» PROBLEM
Your task is to filter the entries and copy every line containing the string "Desygner".

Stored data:

# # # #

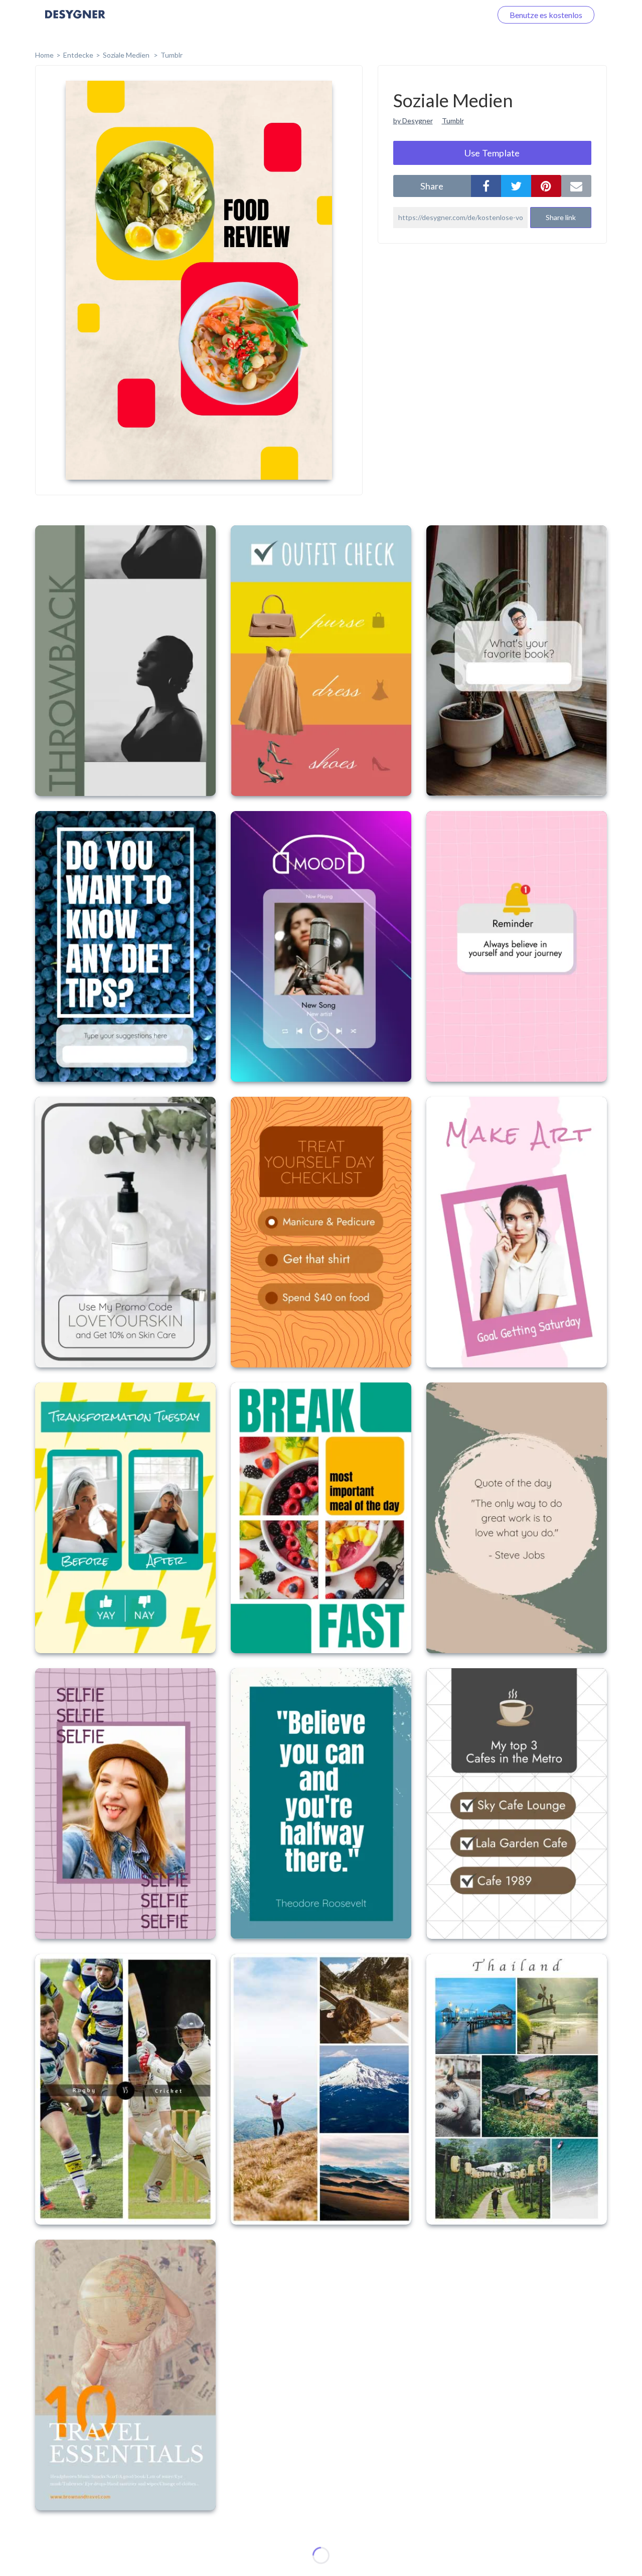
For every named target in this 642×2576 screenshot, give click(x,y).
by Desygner (413, 120)
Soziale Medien (127, 55)
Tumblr (171, 55)
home (44, 55)
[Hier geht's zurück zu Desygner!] (75, 21)
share (431, 185)
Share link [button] (561, 217)
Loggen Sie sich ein (447, 15)
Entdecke (78, 55)
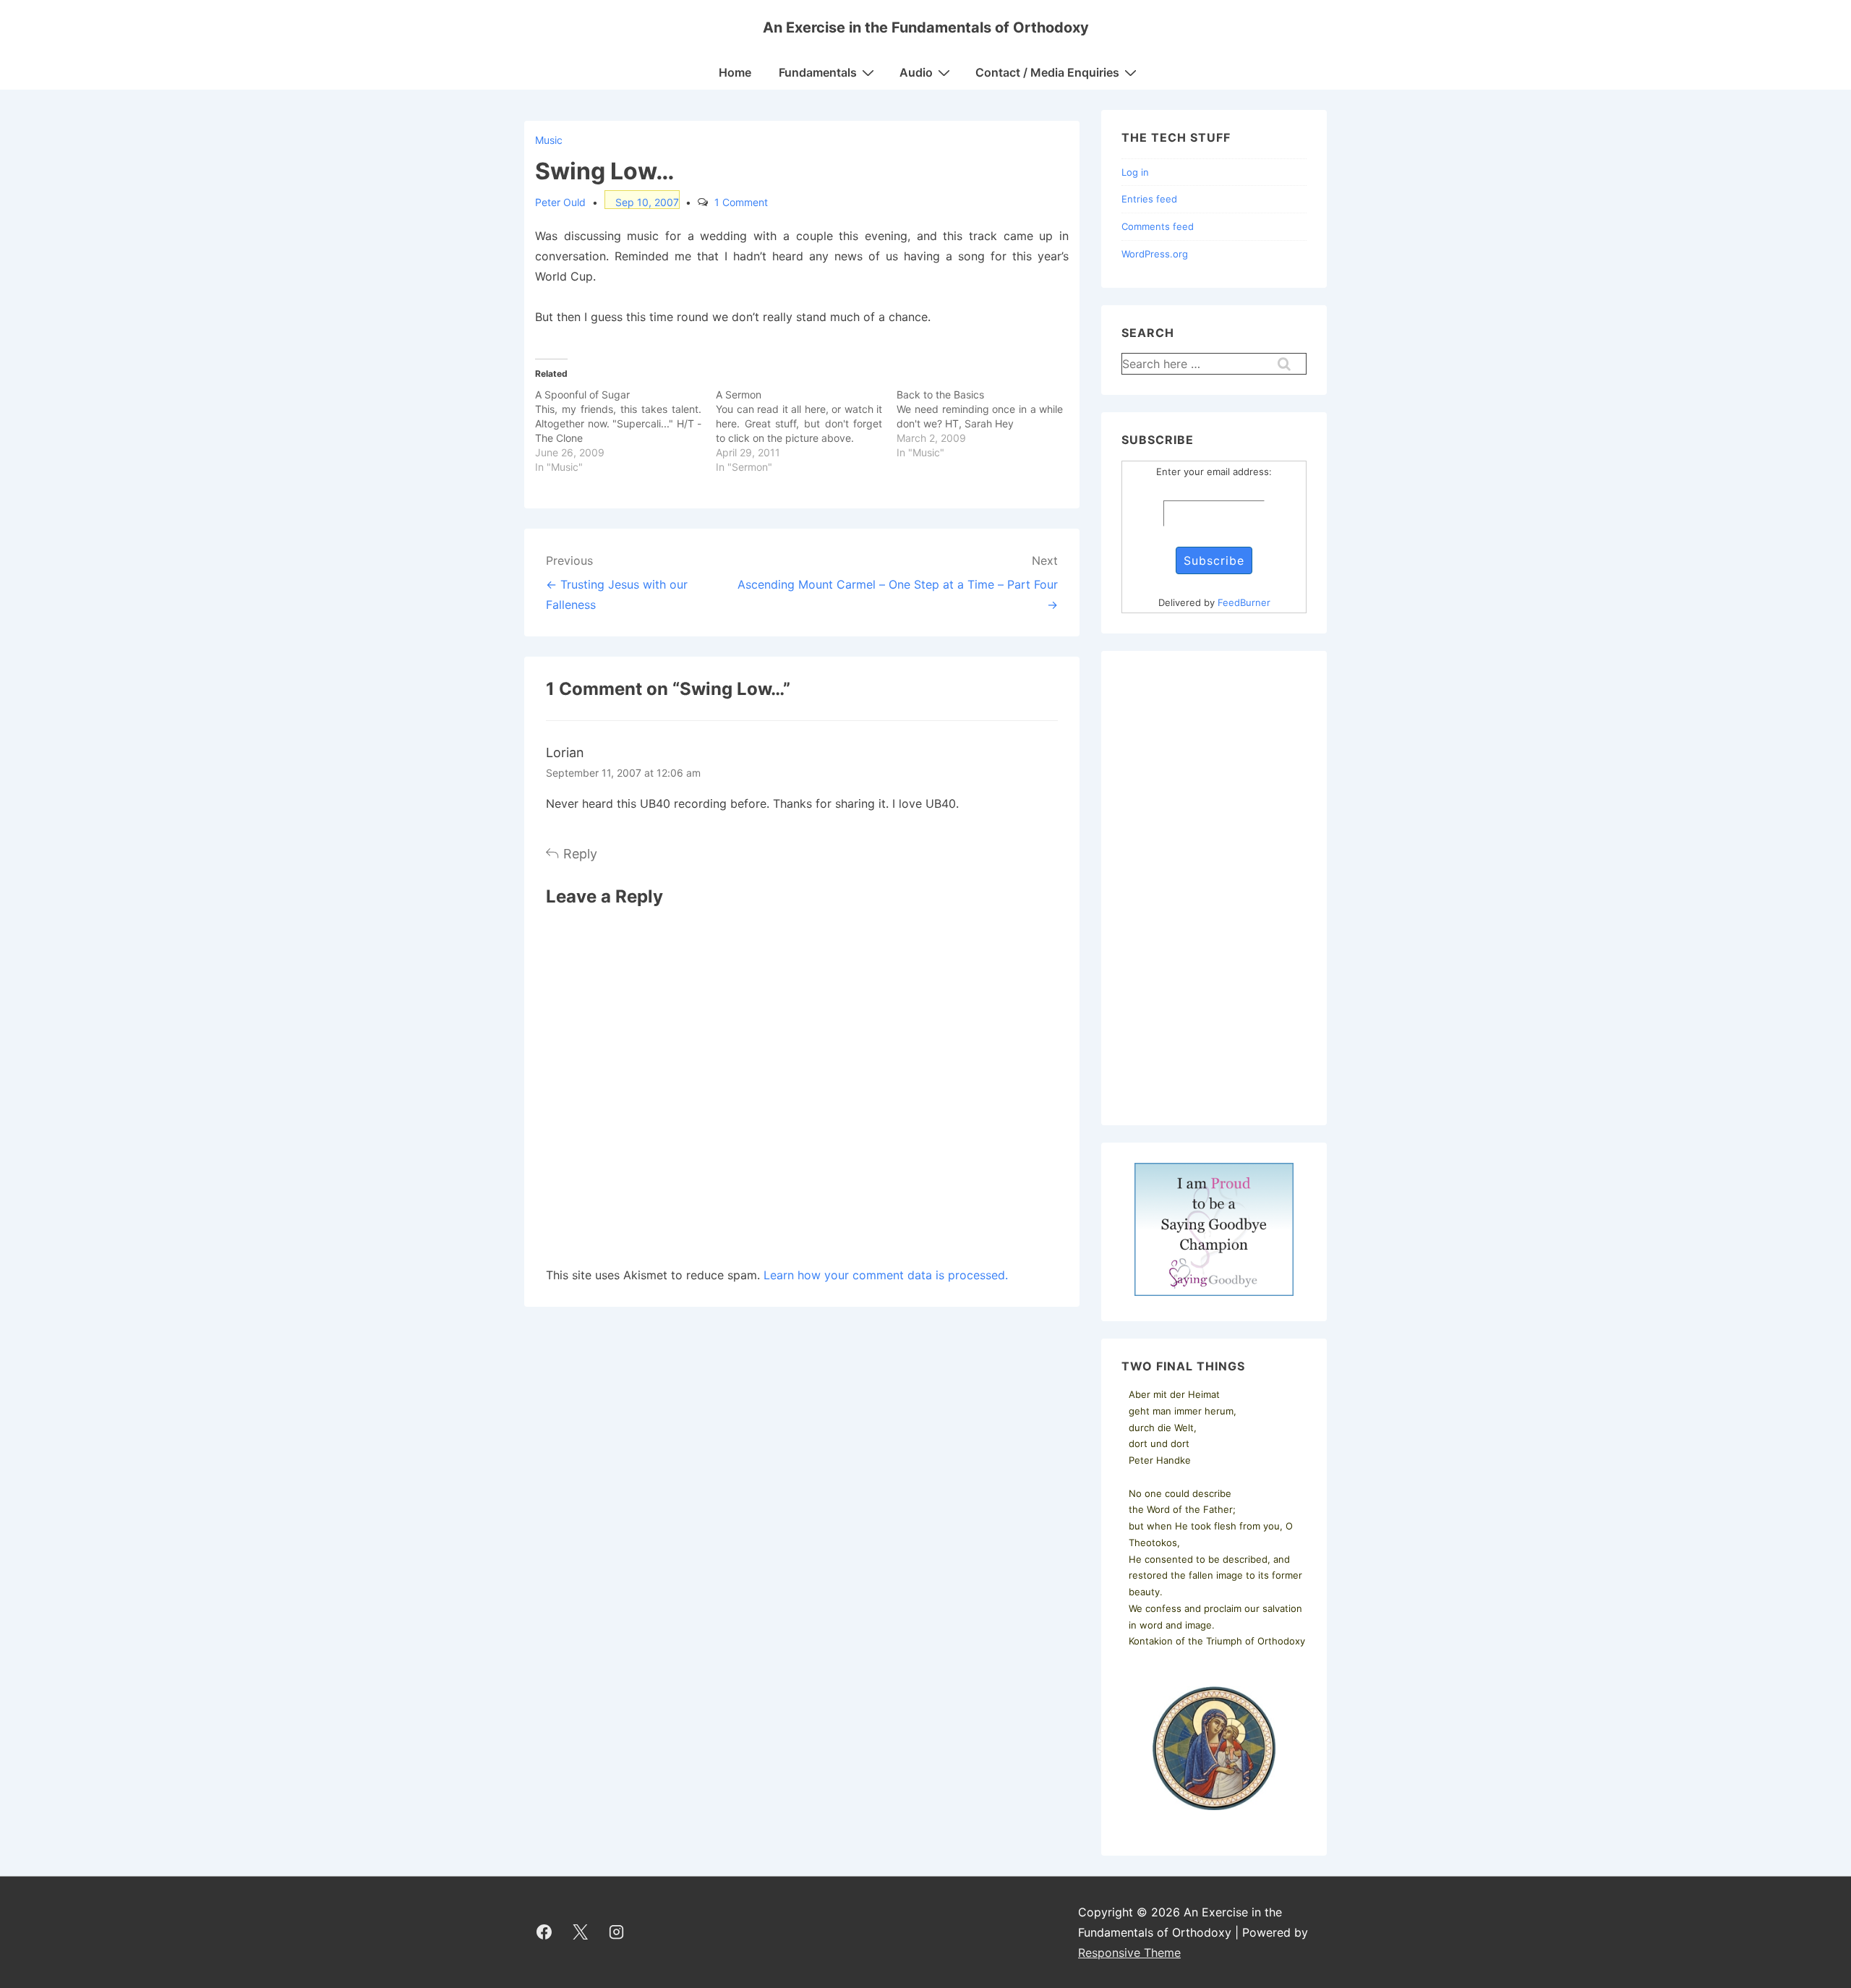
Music (549, 140)
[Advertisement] (1214, 888)
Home (735, 72)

# # # #

» OUTPUT OF THE TASK
by Desygner (413, 120)
[Hier geht's zurück zu Desygner!] (75, 21)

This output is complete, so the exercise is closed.